Obviously, if a consumer has never lived anywhere near the place where the crimes or alleged crimes occurred, it is less likely the criminal record is a proper match to that consumer. DE:202, 482-83. Nonetheless, despite knowing of the importance of address histories, Appellant purchased a license from Experian which only allows a limited number of its adjudicators to obtain them. Id. As a result, when making determinations regarding a consumer with a common name, Appellant oftentimes purposely denies its adjudicators the ability to run an address history to determine if they have a correct match to a criminal record. Id.

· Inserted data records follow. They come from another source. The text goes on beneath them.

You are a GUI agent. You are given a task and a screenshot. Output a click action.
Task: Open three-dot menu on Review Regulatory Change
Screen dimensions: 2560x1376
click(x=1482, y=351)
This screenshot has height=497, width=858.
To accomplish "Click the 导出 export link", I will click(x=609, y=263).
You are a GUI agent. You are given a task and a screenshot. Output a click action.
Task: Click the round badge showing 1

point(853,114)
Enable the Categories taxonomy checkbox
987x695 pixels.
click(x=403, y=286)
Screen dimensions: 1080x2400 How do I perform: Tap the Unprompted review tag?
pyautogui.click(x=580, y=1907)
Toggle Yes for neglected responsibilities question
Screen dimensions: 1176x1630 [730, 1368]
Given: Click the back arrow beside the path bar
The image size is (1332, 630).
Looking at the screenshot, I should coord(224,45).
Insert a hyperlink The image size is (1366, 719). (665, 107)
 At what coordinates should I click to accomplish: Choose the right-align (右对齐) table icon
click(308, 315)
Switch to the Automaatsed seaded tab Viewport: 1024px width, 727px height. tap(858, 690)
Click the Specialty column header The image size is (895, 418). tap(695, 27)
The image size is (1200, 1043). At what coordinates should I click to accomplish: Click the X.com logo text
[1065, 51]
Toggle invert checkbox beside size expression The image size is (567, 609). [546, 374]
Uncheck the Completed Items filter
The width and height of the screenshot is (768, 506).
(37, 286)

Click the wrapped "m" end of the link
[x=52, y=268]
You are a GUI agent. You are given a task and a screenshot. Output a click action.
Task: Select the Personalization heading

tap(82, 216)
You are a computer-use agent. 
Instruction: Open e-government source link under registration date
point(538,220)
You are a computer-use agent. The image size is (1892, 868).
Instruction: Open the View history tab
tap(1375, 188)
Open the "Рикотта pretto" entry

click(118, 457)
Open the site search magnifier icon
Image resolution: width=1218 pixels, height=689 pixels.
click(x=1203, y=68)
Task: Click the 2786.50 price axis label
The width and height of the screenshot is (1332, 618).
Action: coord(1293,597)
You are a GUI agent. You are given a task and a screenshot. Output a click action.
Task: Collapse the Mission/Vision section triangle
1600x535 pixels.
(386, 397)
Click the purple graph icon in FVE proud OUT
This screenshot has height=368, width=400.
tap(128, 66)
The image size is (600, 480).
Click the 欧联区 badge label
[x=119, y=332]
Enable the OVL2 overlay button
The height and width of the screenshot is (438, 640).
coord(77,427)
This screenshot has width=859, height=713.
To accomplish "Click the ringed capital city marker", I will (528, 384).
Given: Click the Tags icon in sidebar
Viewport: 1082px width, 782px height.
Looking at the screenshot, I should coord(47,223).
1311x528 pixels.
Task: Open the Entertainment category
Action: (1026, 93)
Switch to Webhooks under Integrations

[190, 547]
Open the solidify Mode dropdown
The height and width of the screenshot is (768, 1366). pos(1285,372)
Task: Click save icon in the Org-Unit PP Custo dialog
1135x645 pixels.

Limiting Experian or some other address history database was a business decision to reduce costs. Appellant’s Vice-President O’Connor did not deny the cost savings associated with limiting the number of adjudicators who could obtain an Experian address history. Id. He claimed ignorance regarding the details about the savings provided by this limited license agreement with Experian. Id. at 483. Even without Experian, the same address information was readily available to the Appellant at the time it prepared the Rent-A-Center report by using an “Accurint” address history product report from an affiliated Lexis Nexis company. DE:201, 376.
Appellant was well aware that criminals can often time be repeat offenders. DE:201, 305-306 (O’Connor studied recidivism as part of the curriculum in obtaining his degree in legal studies); Supplemental Appendix, Theresa Preg Deposition (hereinafter, “Preg Deposition) (played at trial), 71-76 (Appellant Vice President Theresa Preg reviewed public and private studies on recidivism). Additionally, as in this case, either from its National Criminal File and/or verifying the existence of public criminal records, Appellant has the opportunity to see if the criminal has been a repeat offender. Id. It even learned when preparing a report for Rent-A-Center that Ricky Williams was a repeat offender. Id.
Despite knowledge of recidivism, Appellant does not consider the potential that a criminal may be a repeat offender in matching a consumer with criminal records. Preg Deposition, 76. A consumer can be re-matched with the same criminal in the future if the criminal commits additional crimes. Id; DE: 201, 309-311. Additionally, criminal records may not be included in a background report but might be in a future report because the employers’ criteria varies, or, as in this case, for an unknown reason an existing criminal record does not appear in a prior background report. Thus, Appellant has no system to stop a consumer which has two identifiers (here name and date of birth) in common with a criminal from being repeatedly matched with that criminal’s records which were not successfully disputed based on a prior report. DE:201, 309-311.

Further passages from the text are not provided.